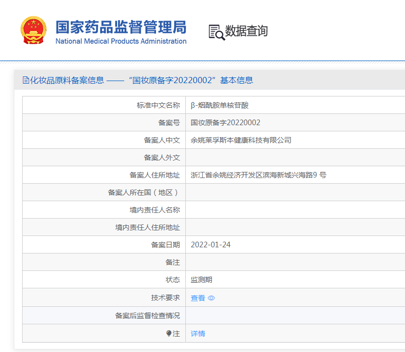The width and height of the screenshot is (405, 352).
Task: Click the National Medical Products Administration text
Action: point(121,42)
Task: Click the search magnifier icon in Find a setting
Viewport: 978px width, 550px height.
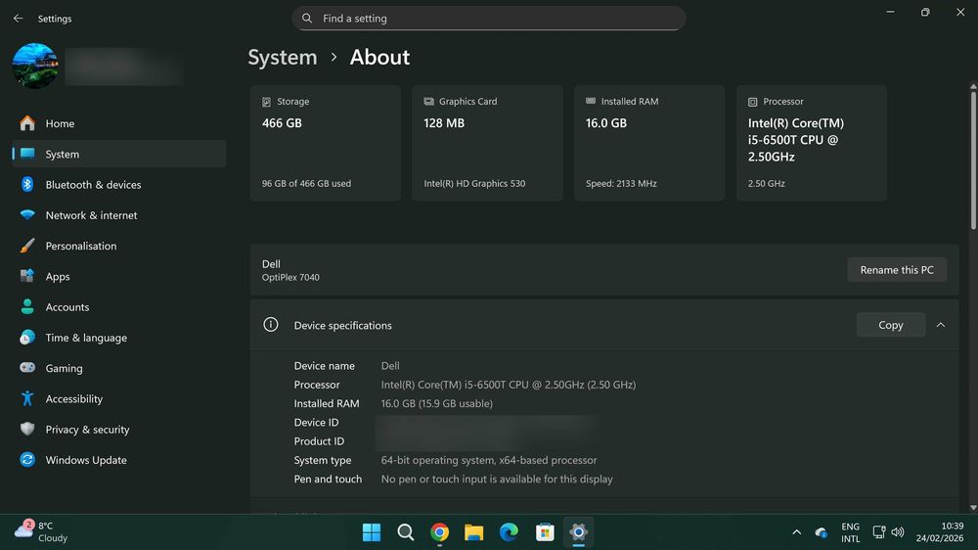Action: (x=307, y=19)
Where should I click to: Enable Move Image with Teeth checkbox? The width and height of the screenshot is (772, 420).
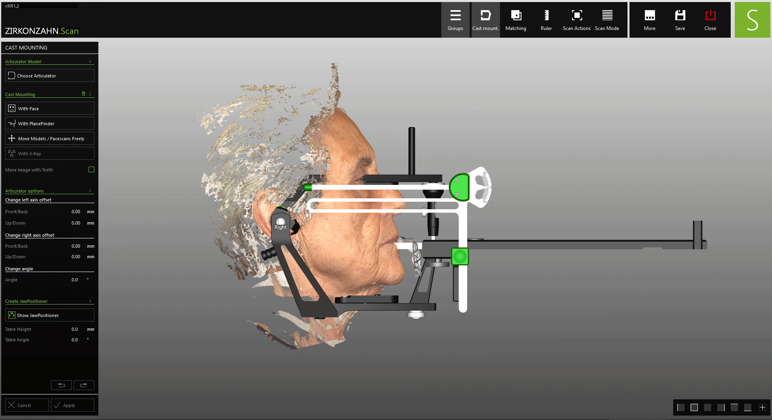(x=91, y=169)
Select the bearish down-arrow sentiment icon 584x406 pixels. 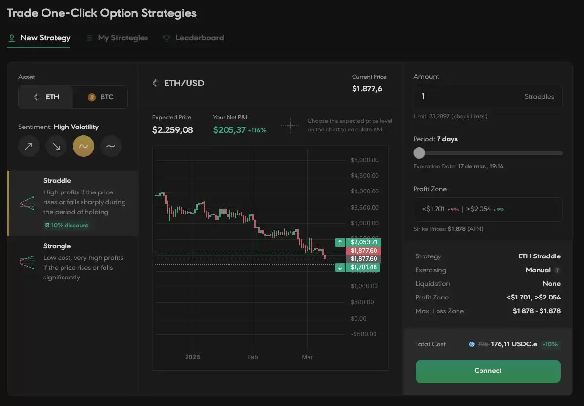[56, 146]
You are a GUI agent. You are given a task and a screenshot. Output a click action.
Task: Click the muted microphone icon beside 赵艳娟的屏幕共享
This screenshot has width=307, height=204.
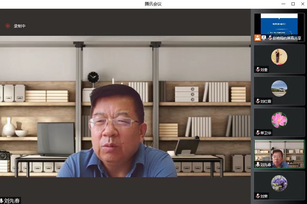(270, 38)
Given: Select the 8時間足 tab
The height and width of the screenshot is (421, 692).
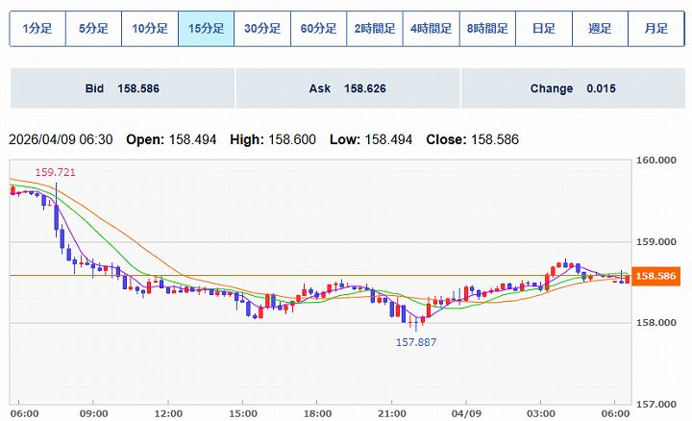Looking at the screenshot, I should [487, 29].
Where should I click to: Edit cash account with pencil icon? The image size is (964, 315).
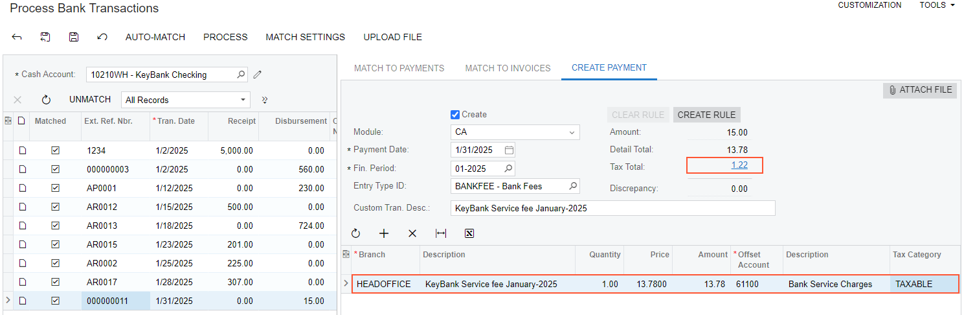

*Exercise objective*. Copy in full each line of the records above that contains the string "with". Case is significant.

*Complete output*.
Where should I click to: Enable Move Image with Teeth checkbox? The width and height of the screenshot is (772, 420).
Where should I click to: Edit cash account with pencil icon? The image size is (964, 315).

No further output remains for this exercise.